» **PROVIDED PASSAGE**
# Pictures to mess with. I'm back and own photoshop now



## scooter132004 (Jan 1, 2007)

Hey everyone.... i'm starting to learn on photoshop(but i only have the 30 day version : (... I was wondering if you guys could post some pictures that i can tinker with... here are some that I have done of my pony and jadeleanne's haflinger


----------



## Friesian Mirror (Jan 11, 2007)

Here are some pictures of Rose that I took today, tinker away!!
Can you post them when your through with them? I'd love to see them  (These aren't as good as my mom's though  )


----------



## scooter132004 (Jan 1, 2007)

yea i'll post what i make... i'm kinda really tired right now lol... do you have any full body shots of rose???


----------



## kristy (Dec 8, 2006)

Those are good!


















You can play with those if you'd like. I don't have many good quality pictures :/


----------



## Our boyjack (Jan 21, 2007)

OOOHHHH pick me.. I would love it..

Thanks...

Appy name Destiny
QH Flash


----------



## jadeleanne (Jan 24, 2007)

*hi*

coz you did such a greatttt job i got a few more pics, could you see what you could do with them please 


































































sorry there are sooo many, could you please work your magic on them, so i can keep them on my comp pleaseeeeee


----------



## jadeleanne (Jan 24, 2007)

*hi*

hi again hehe, when you have done them could you post them back on here so i can put them on my comp pleaseee, thanks so much again


----------



## xmxixcxax (Jan 28, 2007)

Hi!!!wow i luv wot u dne 2 the piccies..i do fings kinda lyk dat on my mums laptop but urs is sooo much better lol..if u dnt mind u can muck about with pics of me and my lil pony red..nd then post em bk on here so i can see them!  then i cn use it 4 my display pic
xXxXxXxXxmicaxXxXxXxXx soz so many i cldnt pic which 1ns lol :lol:


----------



## MLB (Jan 27, 2007)

Hey I was wondering what program you used. I love doing computer design and I tried doing the 30 day trial but it was like adobe somethin somethin 3....sorry I cant remember what it was called.

» **STORED DATA**
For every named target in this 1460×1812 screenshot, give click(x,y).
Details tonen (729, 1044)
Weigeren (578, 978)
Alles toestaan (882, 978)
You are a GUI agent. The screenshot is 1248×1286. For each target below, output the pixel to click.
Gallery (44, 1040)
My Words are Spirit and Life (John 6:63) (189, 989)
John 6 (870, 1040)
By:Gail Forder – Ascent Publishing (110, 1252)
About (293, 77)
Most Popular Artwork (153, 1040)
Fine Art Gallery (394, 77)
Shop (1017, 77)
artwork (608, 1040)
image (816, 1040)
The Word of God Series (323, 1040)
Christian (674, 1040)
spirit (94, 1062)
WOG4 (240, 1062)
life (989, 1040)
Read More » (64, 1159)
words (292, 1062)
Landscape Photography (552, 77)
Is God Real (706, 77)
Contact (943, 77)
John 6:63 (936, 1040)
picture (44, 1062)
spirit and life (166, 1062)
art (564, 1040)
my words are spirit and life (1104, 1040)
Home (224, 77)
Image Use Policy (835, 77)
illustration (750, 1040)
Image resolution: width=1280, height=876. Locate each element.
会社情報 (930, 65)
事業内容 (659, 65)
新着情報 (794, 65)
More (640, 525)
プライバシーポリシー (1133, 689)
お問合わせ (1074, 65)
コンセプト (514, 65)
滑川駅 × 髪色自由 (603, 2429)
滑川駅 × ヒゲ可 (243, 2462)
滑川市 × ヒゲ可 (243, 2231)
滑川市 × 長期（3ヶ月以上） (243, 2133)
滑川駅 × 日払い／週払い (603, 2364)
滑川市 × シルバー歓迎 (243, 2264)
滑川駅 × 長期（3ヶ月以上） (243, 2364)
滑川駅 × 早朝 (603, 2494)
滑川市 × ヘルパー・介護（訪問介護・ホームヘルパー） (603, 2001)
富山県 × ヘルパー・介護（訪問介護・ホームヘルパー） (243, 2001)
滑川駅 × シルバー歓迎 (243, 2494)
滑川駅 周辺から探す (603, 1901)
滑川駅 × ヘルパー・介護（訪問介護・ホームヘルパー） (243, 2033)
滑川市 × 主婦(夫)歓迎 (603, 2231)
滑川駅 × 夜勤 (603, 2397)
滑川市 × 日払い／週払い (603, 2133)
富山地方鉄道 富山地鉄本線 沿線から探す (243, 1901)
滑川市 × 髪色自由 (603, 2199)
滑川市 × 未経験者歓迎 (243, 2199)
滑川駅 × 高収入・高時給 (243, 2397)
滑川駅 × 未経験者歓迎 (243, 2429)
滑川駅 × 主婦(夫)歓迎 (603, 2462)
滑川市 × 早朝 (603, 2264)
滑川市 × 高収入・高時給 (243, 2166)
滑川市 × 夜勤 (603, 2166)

» **PROBLEMS AND TASKS**
• A. Copy out the part of the Photoshop forum thread starting at "## Friesian Mirror" and ending at "shots of rose???".
• B. Decide whether each statement agrees with the Photoshop forum thread. Answer yes or no for each and quote the words of the thread that settle it. (i) scooter132004 has only a trial version of Photoshop. (ii) Friesian Mirror says these pictures of Rose are better than the ones the poster's mom takes. (iii) kristy says she has many good quality pictures.

» **WRITTEN ANSWERS**
• A.
## Friesian Mirror (Jan 11, 2007)

Here are some pictures of Rose that I took today, tinker away!!
Can you post them when your through with them? I'd love to see them  (These aren't as good as my mom's though  )


----------



## scooter132004 (Jan 1, 2007)

yea i'll post what i make... i'm kinda really tired right now lol... do you have any full body shots of rose???

• B.
(i) Yes: "but i only have the 30 day version"
(ii) No: "These aren't as good as my mom's though"
(iii) No: "I don't have many good quality pictures"